About this exercise →
Go over the listing below line by line and tally those containing "Close". Give only the tally.

The input →
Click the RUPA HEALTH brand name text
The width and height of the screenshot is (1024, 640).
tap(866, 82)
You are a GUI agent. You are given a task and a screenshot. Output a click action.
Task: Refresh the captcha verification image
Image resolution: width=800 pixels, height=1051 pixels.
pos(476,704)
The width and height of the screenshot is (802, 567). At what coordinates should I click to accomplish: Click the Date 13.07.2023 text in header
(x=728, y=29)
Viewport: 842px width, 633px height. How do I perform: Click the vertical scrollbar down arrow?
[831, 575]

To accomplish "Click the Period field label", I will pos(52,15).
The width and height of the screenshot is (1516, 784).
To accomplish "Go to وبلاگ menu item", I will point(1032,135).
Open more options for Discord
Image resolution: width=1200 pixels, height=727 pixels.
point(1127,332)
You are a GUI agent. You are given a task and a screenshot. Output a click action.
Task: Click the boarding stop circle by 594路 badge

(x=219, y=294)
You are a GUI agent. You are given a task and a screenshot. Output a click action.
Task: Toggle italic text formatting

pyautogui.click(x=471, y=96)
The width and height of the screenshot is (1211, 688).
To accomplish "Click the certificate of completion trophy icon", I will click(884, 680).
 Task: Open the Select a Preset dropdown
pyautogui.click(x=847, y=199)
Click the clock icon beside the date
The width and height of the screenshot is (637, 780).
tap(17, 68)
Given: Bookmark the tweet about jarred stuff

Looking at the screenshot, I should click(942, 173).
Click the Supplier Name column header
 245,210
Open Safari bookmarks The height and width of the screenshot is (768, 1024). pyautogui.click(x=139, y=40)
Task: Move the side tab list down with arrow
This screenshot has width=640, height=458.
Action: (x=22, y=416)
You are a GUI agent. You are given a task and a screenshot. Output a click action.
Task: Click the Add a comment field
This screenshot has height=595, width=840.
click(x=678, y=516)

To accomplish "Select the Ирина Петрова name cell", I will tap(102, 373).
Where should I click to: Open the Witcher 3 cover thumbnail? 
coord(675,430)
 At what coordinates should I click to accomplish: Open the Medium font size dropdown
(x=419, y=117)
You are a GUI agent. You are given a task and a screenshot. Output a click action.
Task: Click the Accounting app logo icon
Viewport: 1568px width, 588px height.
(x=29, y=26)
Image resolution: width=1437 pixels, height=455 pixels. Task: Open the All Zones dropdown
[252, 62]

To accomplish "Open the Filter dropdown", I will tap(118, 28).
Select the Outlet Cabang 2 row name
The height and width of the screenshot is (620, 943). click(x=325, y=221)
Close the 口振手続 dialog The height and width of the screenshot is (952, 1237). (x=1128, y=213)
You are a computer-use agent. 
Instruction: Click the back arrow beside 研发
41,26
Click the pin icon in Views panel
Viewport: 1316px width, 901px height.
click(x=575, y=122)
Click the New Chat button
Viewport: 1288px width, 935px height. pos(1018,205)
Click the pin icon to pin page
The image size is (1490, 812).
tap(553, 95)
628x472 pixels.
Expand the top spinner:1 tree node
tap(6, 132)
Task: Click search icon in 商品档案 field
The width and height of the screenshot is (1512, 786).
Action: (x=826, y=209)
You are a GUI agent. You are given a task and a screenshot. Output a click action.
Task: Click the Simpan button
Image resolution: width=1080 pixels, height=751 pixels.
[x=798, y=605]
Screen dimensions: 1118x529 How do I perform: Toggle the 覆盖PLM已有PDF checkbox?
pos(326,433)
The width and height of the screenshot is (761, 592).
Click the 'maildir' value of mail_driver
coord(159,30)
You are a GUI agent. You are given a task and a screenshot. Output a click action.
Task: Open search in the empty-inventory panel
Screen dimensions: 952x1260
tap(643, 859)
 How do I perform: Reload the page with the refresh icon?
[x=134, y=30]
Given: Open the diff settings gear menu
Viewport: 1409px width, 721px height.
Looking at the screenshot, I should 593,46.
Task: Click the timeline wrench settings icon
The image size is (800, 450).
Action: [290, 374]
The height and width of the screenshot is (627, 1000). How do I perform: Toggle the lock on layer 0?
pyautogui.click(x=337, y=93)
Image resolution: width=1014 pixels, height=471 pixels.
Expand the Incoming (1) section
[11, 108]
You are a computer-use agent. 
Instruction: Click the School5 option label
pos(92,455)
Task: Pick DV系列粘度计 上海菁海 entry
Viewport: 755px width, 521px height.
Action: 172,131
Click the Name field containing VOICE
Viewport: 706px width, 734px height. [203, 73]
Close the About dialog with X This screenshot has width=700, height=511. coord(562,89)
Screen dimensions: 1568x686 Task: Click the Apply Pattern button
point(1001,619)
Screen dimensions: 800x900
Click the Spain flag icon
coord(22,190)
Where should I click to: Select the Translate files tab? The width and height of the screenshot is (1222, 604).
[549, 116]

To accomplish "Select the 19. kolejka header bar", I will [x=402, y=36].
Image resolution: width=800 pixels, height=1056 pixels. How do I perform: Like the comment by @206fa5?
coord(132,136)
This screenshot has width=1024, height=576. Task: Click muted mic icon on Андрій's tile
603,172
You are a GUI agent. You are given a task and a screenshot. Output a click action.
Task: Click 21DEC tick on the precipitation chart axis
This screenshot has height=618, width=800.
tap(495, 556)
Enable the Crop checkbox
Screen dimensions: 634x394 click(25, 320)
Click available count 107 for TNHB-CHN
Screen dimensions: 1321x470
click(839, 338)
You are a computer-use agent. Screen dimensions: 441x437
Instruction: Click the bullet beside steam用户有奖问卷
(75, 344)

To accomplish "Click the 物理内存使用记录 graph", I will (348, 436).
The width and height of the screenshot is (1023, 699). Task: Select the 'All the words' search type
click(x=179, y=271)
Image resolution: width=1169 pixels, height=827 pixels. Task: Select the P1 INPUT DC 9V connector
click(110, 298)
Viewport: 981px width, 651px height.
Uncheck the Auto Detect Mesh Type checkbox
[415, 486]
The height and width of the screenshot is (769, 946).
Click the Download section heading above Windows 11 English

Solution →
2